Abstract
Introduction
Our perioperative service for older people undergoing surgery (POPS) commenced preoperative assessment of co-morbid and frail patients undergoing elective orthopaedic surgery in 2021. As part of the comprehensive geriatric assessment (CGA) and shared-decision-making process (SDM), we wanted to analyse the decisions our patients made around surgery and how many regretted having surgery.
Methods
- Review of all orthopaedic patients seen by POPS between September 2021-December 2022
Intervention
- CGA and SDM on all patients
- Data collected: comorbidities, Clinical Frailty Scale (CFS), SDM outcome.
- Decision regret scale was sent out 6 months post op from August 2022.
Results
- 111 patients assessed. Median age 89 (range 60-97). Median CFS 4 (range 1-7)

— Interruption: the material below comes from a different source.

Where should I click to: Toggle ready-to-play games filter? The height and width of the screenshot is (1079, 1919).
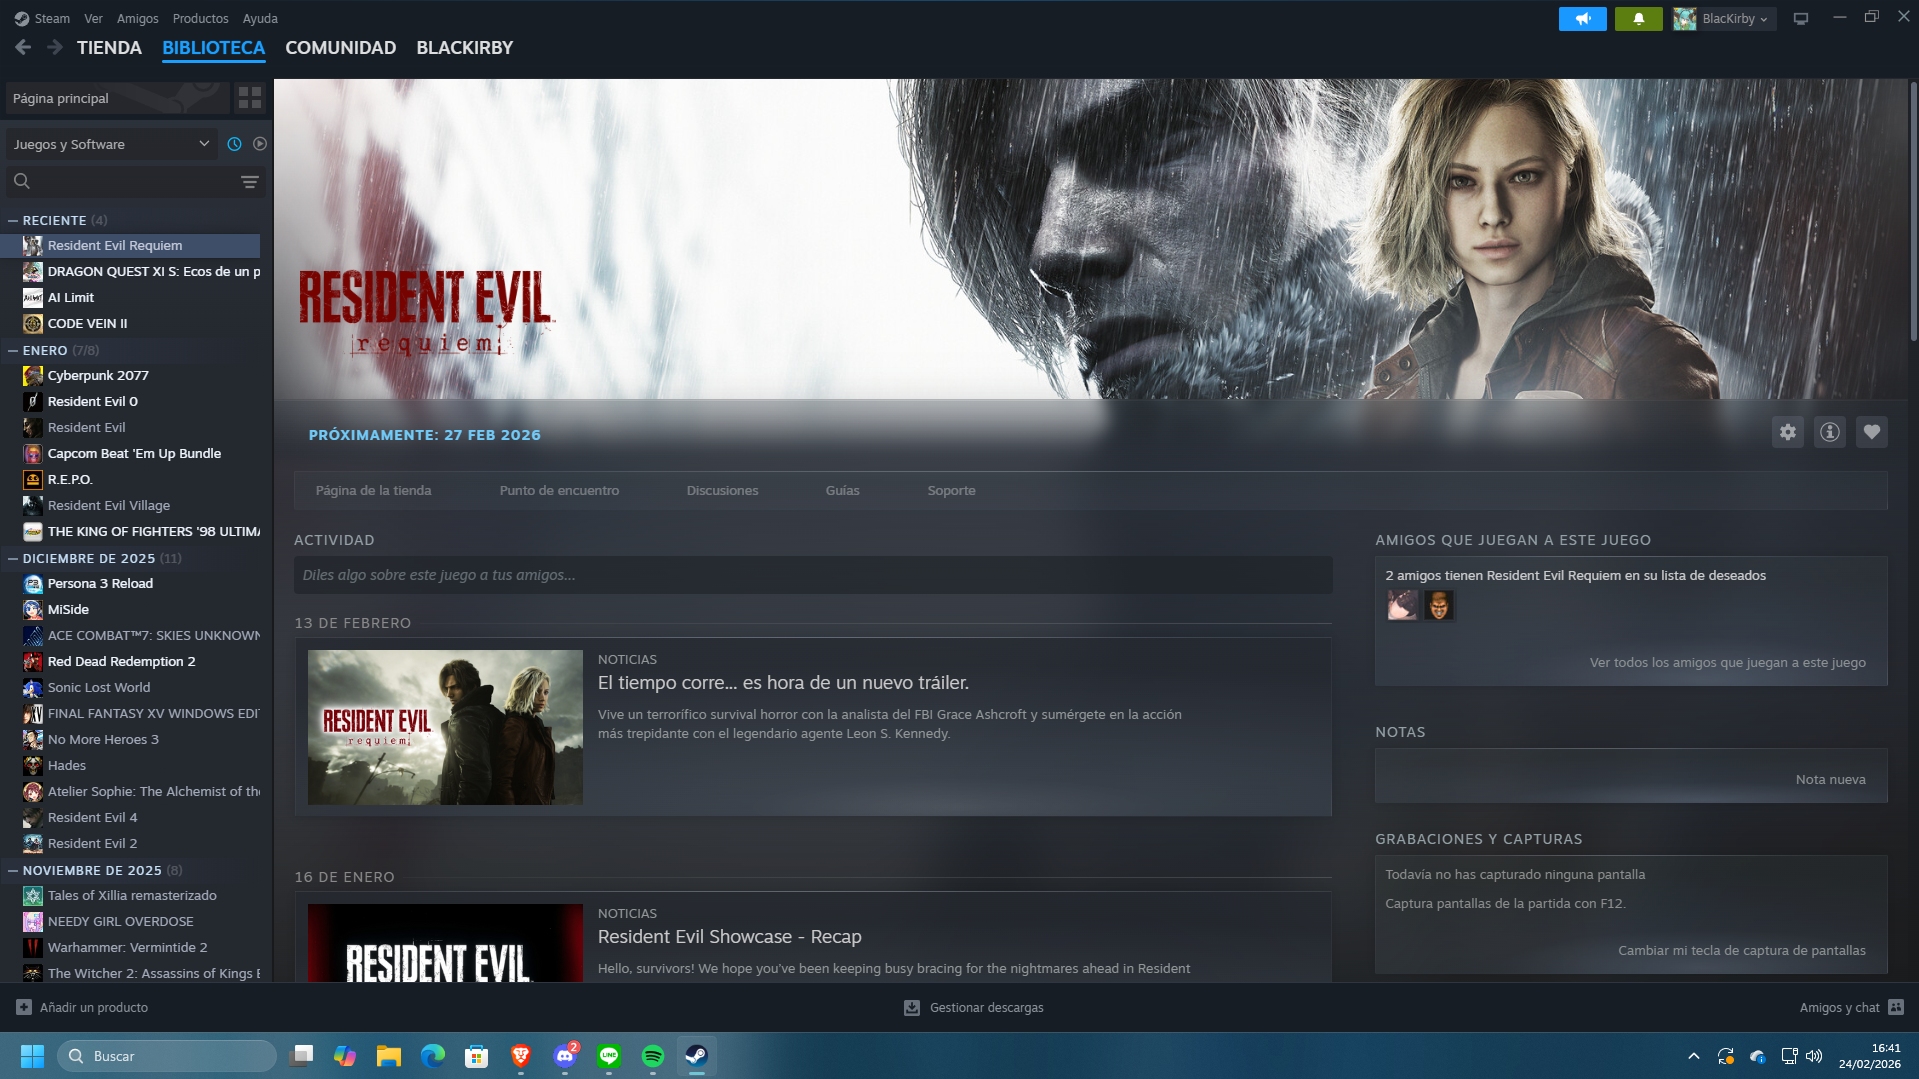point(260,144)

- Median comorbidities 12 (range 2-22).
- Surgery considered: knee 43%, hip 33%, shoulder 10%, spine 6%, revision hip 5%, and revision knee 3%.

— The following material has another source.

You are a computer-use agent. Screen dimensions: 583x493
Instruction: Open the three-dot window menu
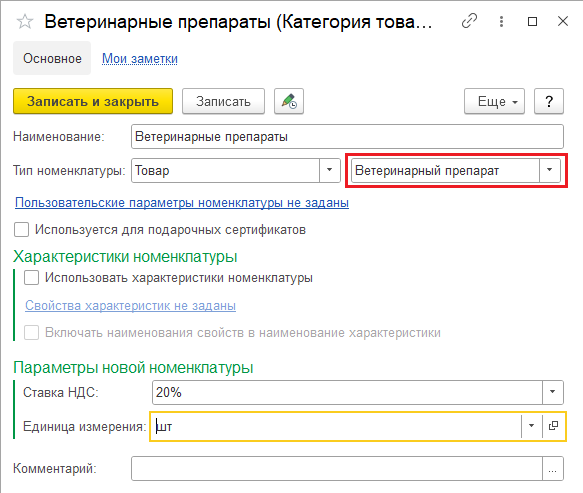(502, 22)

- 77% wanted to proceed with surgery and 13% did not after SDM. 5% were deemed not fit enough and 5% are still awaiting final decision outcomes.
- Decision regret data has been returned by 10/14 (71%) of patients who proceeded. None regretted their decision.
Conclusion
The majority of patients seen by POPS wish to proceed with orthopaedic surgery. However, 13% did not wish to proceed following SDM which is similar to the 14% of patients who regretted undergoing surgery in other settings1. Of those that have returned the 6-month post op questionnaires, none have regretted their decision. Understanding how optimisation and appropriate SDM impacts on the patient experience is important as frailty impacts adversely on patient reported outcomes in elective hip and knee surgery. Frail patients are also less likely to report their postoperative outcomes in national data sets compared to less frail patients2.
- CPOC website
- Cook et al (2022). The impact of frailty on patient reported outcomes following hip and knee arthroplasty. Age and Ageing.